* PROBLEM DESCRIPTION
Lines from the one containing "The width and height of the screenshot is (597, 386)." to the end of the records, both ends included and exactly as written, are the whole answer, and no pictures go in it.

Stored items
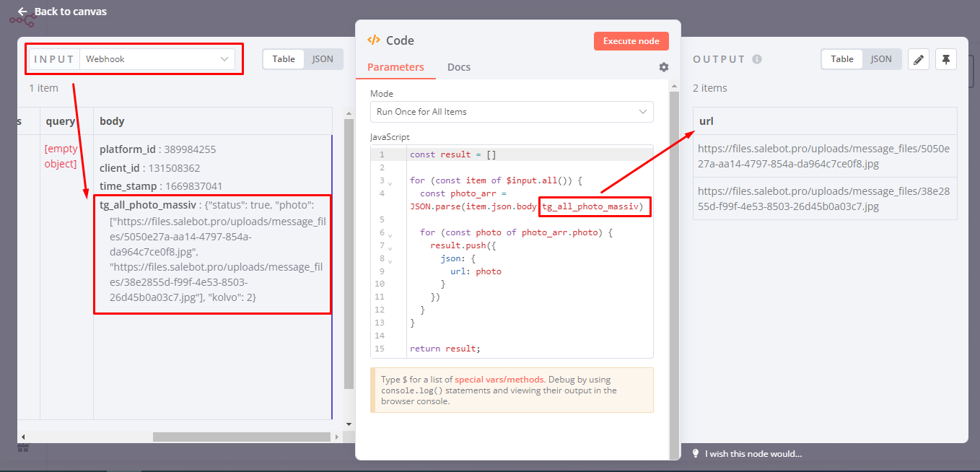Screen dimensions: 980x472
Task: Switch to the Parameters tab
Action: 395,67

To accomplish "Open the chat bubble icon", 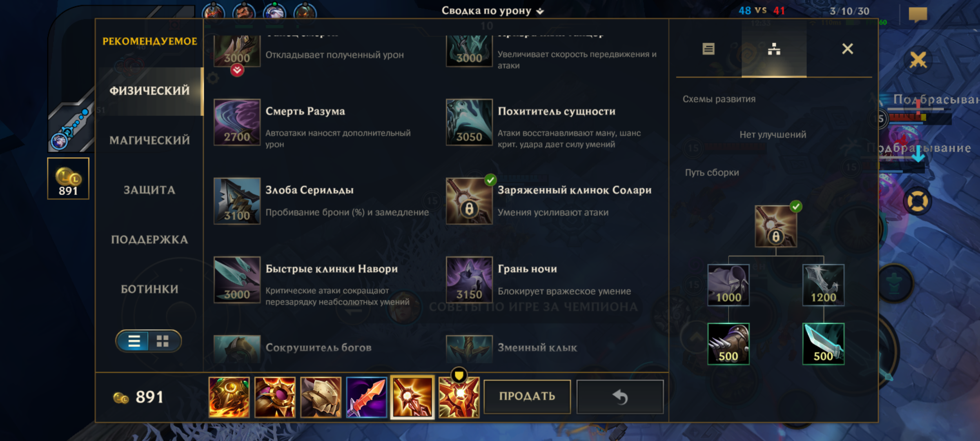I will tap(918, 14).
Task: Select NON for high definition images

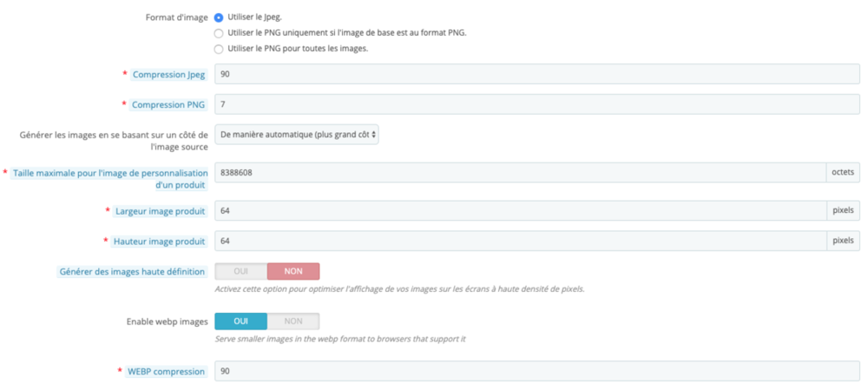Action: tap(293, 271)
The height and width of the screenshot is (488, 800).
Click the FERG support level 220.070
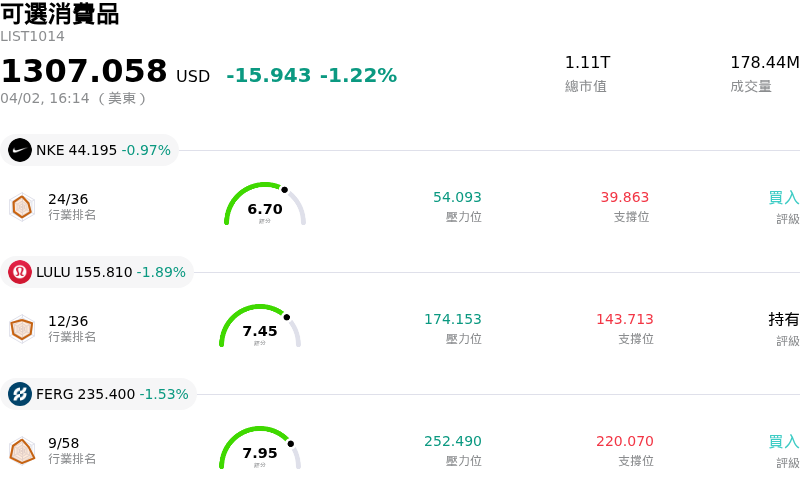click(x=624, y=442)
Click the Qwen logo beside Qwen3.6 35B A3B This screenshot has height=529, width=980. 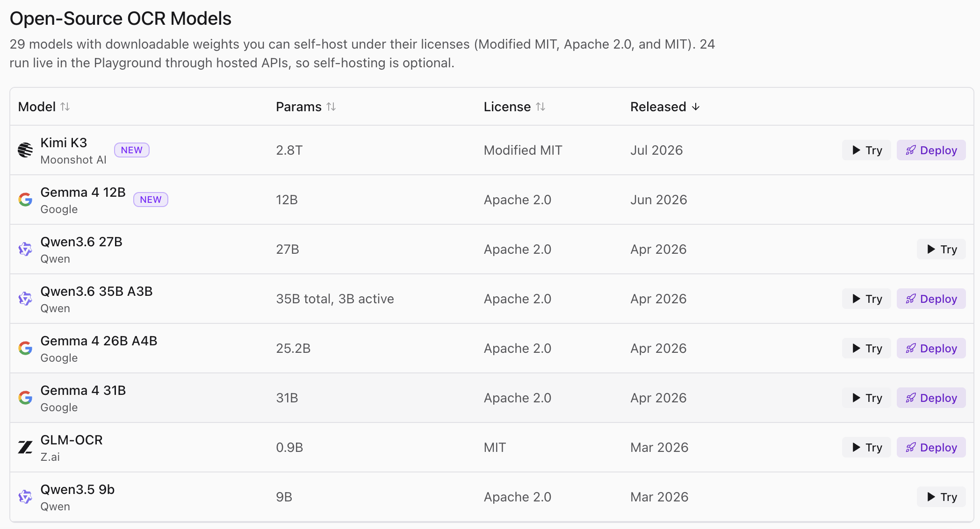coord(25,299)
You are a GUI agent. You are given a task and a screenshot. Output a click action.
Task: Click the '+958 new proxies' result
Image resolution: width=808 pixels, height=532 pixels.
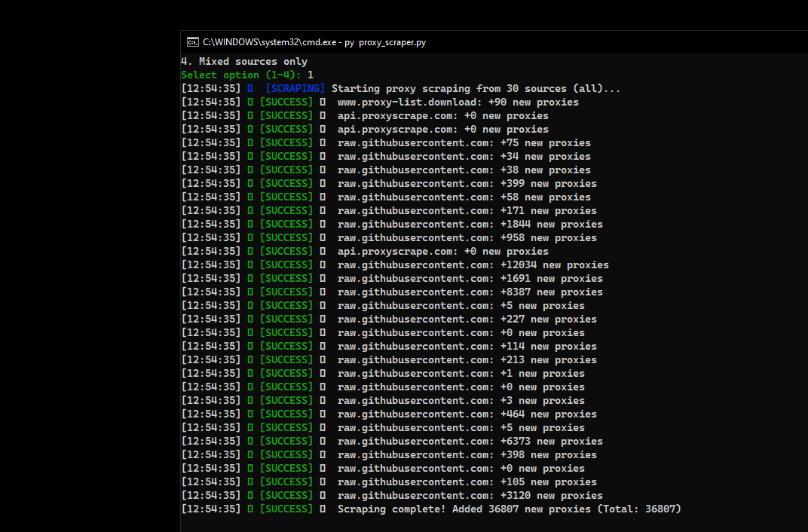click(x=548, y=238)
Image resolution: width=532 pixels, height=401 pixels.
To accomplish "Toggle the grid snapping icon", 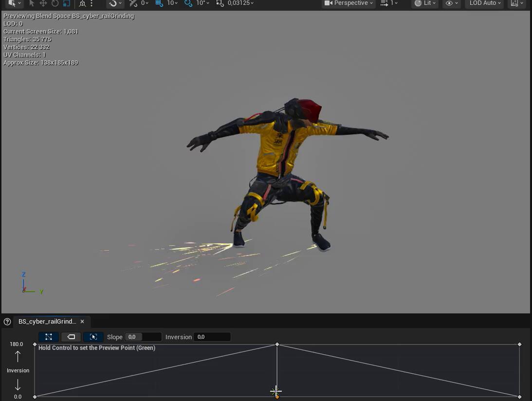I will (159, 3).
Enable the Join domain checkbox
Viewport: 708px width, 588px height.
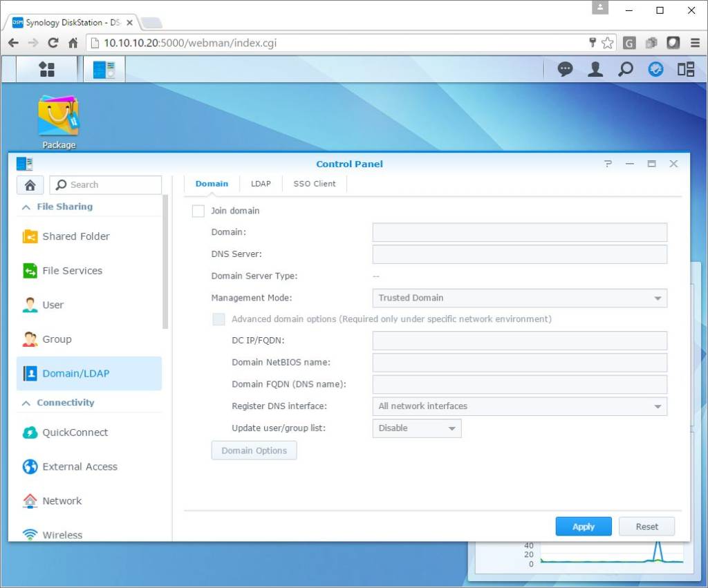pyautogui.click(x=198, y=211)
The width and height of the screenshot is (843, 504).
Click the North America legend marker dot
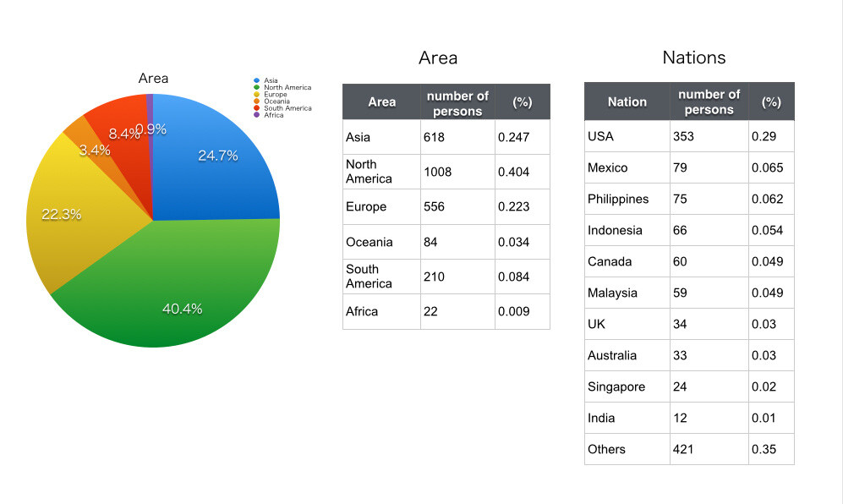(256, 87)
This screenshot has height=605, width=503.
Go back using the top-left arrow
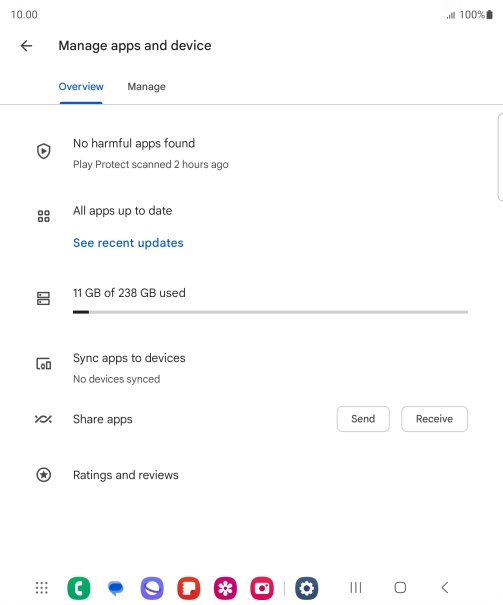click(x=26, y=46)
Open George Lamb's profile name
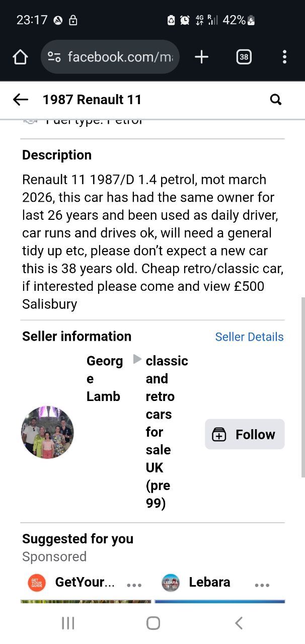305x644 pixels. 104,379
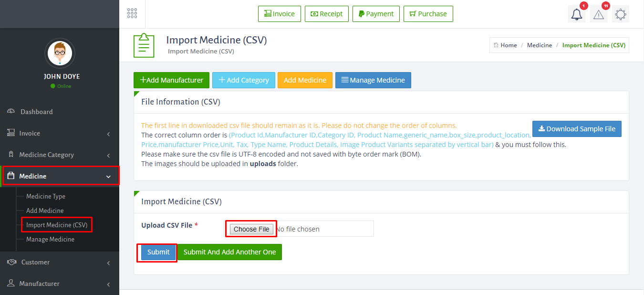Click the Dashboard icon in sidebar
The image size is (644, 295).
(11, 112)
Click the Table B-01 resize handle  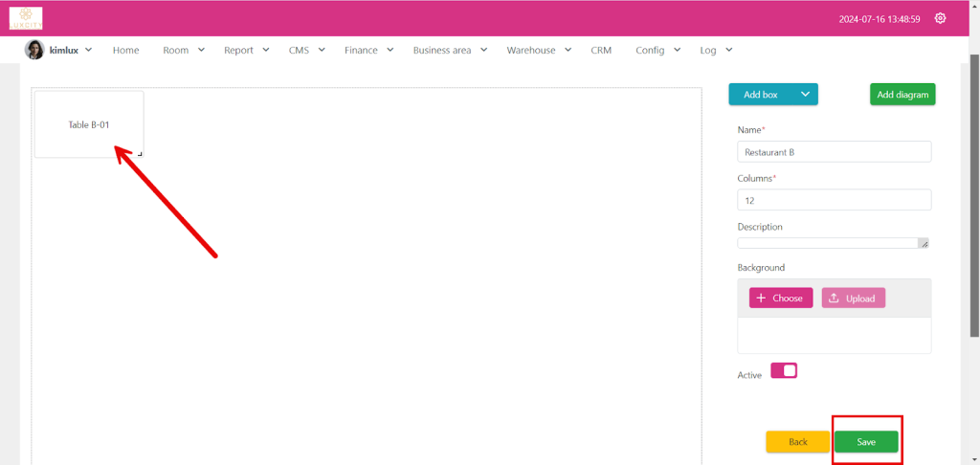[x=140, y=154]
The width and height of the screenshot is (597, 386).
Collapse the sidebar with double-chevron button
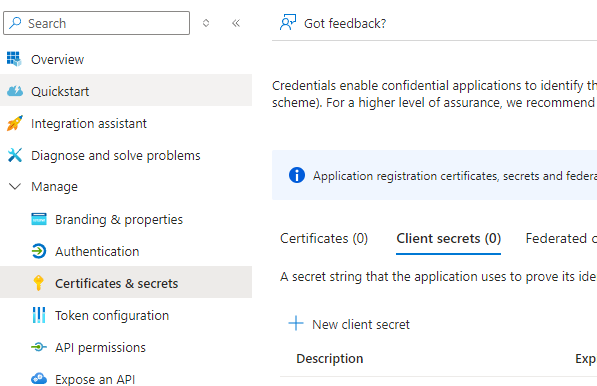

* YOUR RESPONSE
The width and height of the screenshot is (597, 386).
Collapse the sidebar with double-chevron button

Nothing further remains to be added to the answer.